Novocaine : une comédie douloureuse

Comédie policière américaine, Novocaine, de Dan Berk et Robert Olsen, tente de réinventer le genre, avec un Jack Quaid dynamique et gesticulant.

Lorsque la fille de ses rêves est kidnappée, Nate, un homme ordinaire, transforme son incapacité à ressentir la douleur en une force inattendue dans son combat pour la retrouver.

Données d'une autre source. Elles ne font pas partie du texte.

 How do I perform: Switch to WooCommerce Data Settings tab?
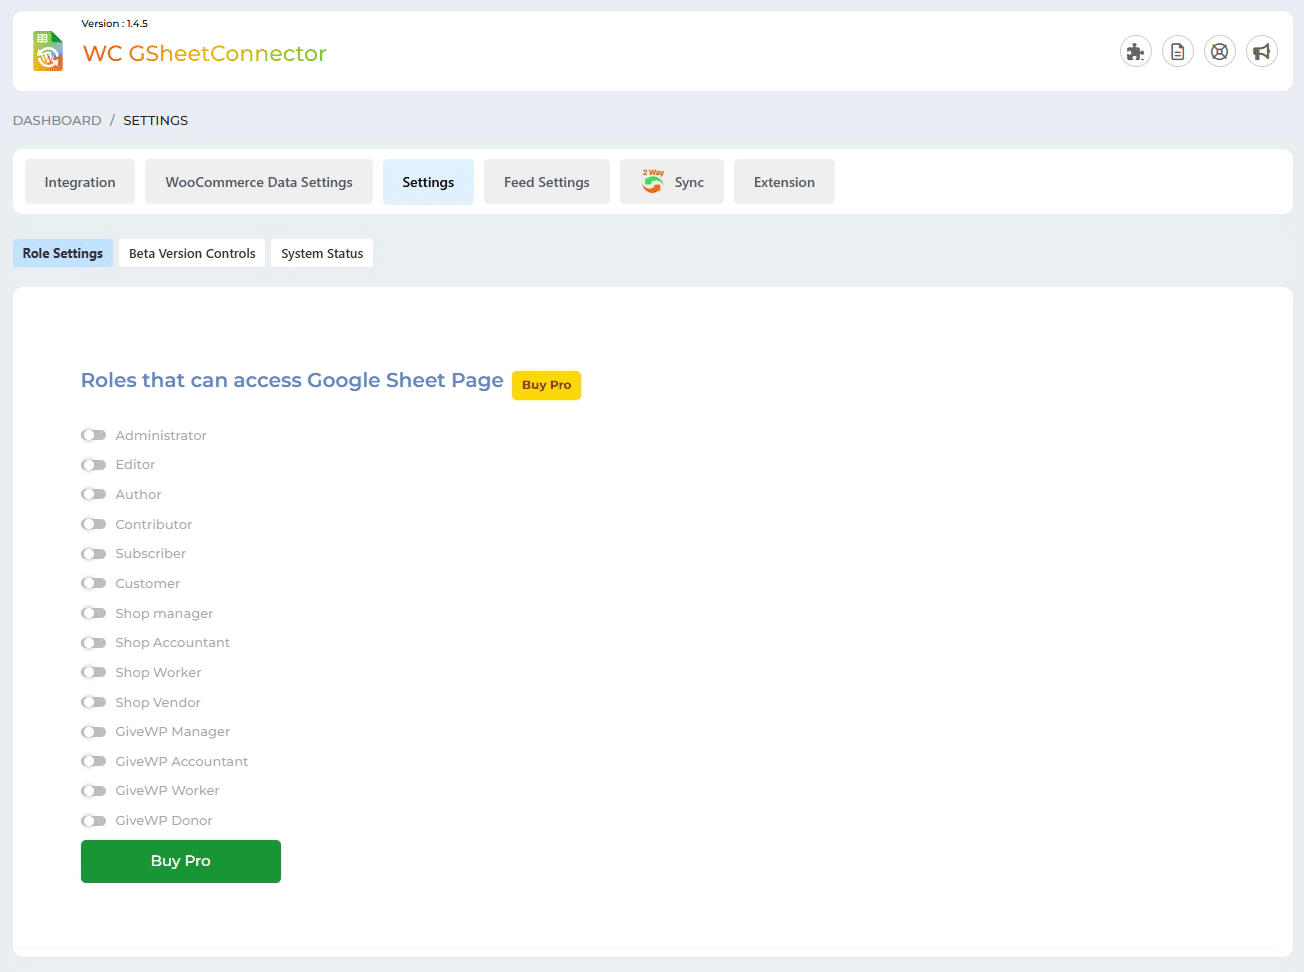[x=259, y=182]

Déjà à l’affiche en 2025 de Companions, de Drew Hancock, Jack Quaid endosse cette fois-ci le costume d’une sorte de super-héros qui ne ressent pas la douleur. Atteint d’une véritable maladie le rendant insensible, Nathan se retrouve embarqué dans une péripétie dangereuse et aventureuse. Novocaine essaie de réinventer le genre de la comédie policière américaine, longtemps synonyme de succès, mais ne bénéficie d’aucune once d’originalité. Sans allant et sans idées scénaristiques, le concept lié à l’insensibilité tombe à l’eau, le scénario ne faisant que brasser du vent sur les « pouvoirs » de ce modeste directeur adjoint de banque encaissant les coups inlassablement.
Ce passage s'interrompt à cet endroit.